Natural Resource Canada has provided funding for an Indigenous Advisory Council to Canada’s SMR Action Plan, and both the Canadian Nuclear Association and the Canadian Nuclear Safety Commission have Indigenous advisory mechanisms. 

And later this year the Nuclear Waste Management Organization, a consortium of nuclear energy producers in Canada, is expected to announce the site of its deep geological repository, for long term management of spent nuclear fuel, in Ontario. They have narrowed the list down to two areas in Ontario—Wabigoon Lake Ojibway Nation-Ignace and Saugeen Ojibway Nation-South Bruce—and have adopted a consent-based approach to site selection.

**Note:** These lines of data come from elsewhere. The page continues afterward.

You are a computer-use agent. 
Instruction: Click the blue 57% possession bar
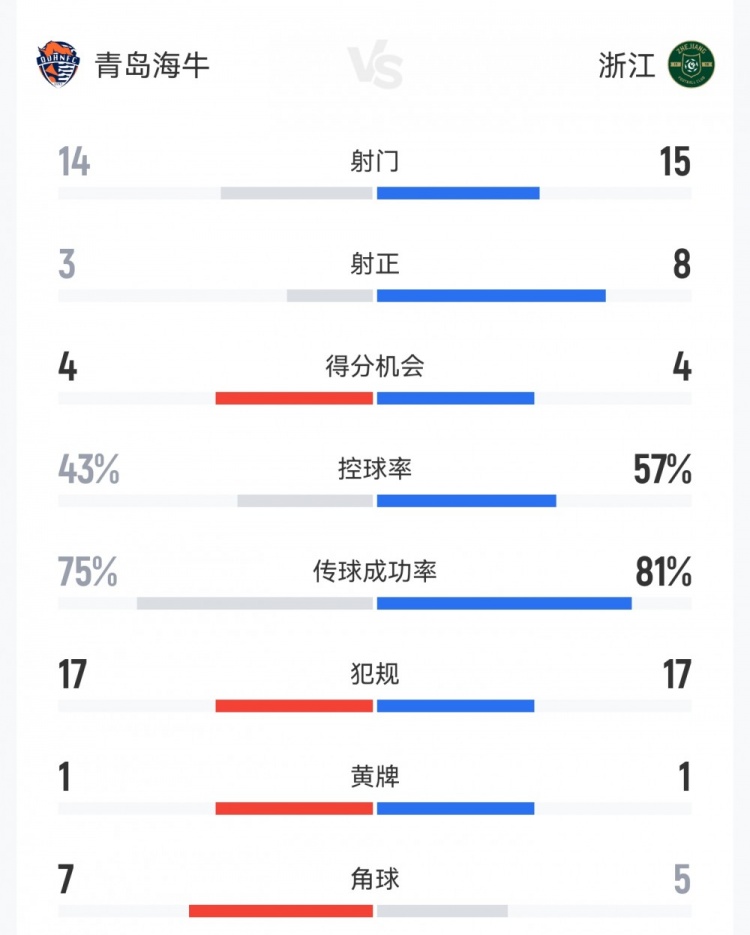coord(466,501)
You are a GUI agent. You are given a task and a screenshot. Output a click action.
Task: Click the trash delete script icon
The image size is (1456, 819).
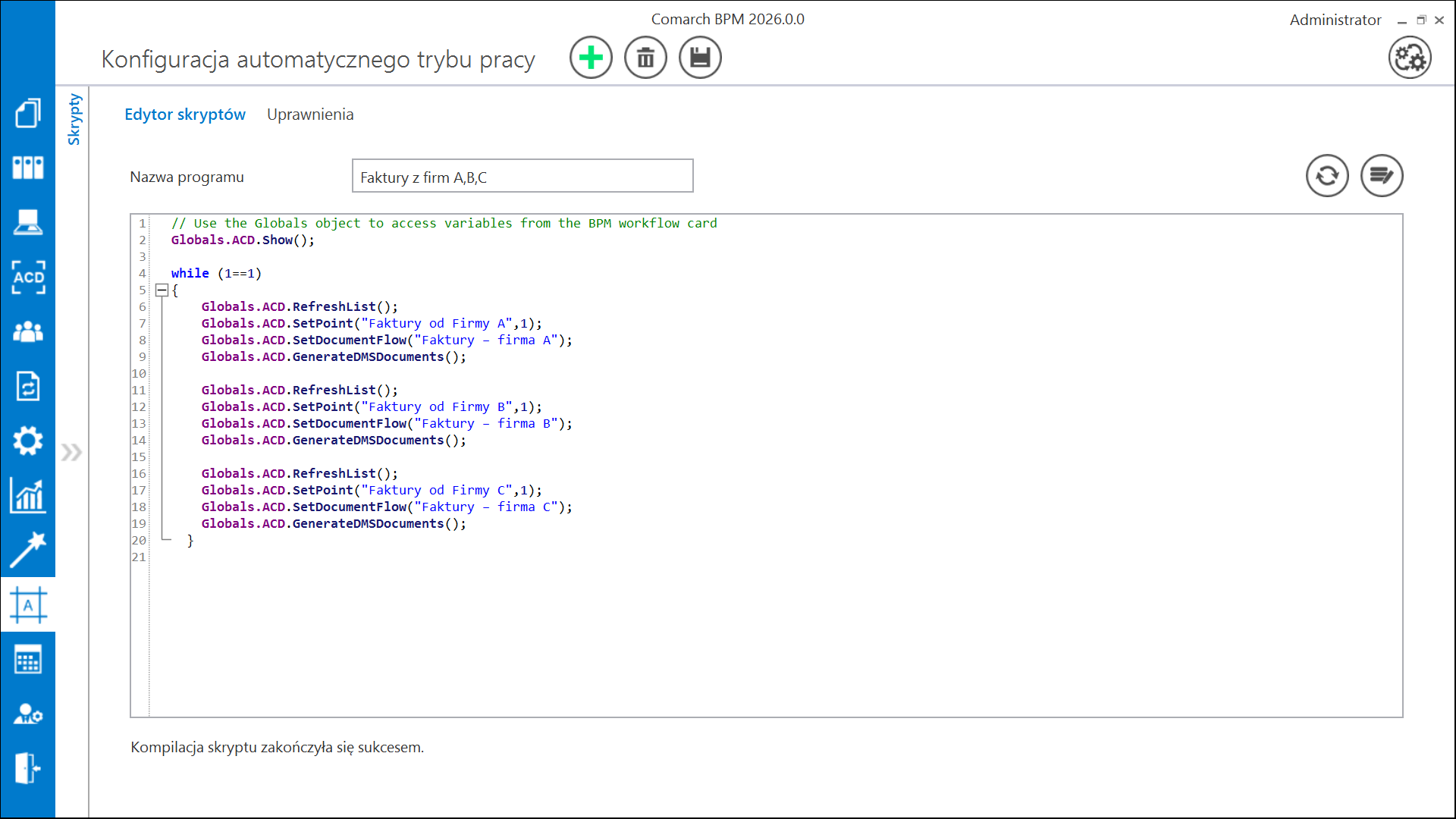click(645, 58)
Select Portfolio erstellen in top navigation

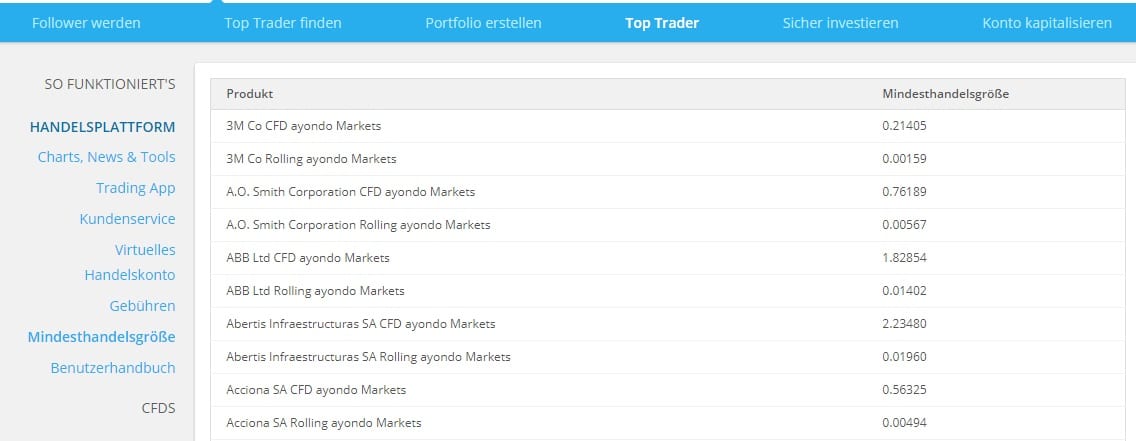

In many ways, the nuclear sector has been able to learn from the mistakes, but also the successes, of other resource and energy industries over the past two decades. Industry isn’t the only actor to have gotten more sophisticated; Indigenous nations and businesses have too. Many are now proactively seeking partnerships, developing capacity in the supply chain, and proposing opportunities for nuclear development.    

The recipe is clear: if you can provide meaningful economic benefits and consider Indigenous perspectives in project design, consent can be earned. By embracing this philosophy, industry is learning that Indigenous partnerships are not hurdles to moving projects forward, but an asset. 

There are many paths to partnerships with First Nations, Métis, and Inuit, but they are all built on a foundation of rights, respect and recognition. Effective relationship building and efficient regulatory processes needs to start from a position of rights implementation. A new nuclear age is providing the opportunity to get this right from the beginning and our ability to meet the energy needs of a decarbonized future depends on it.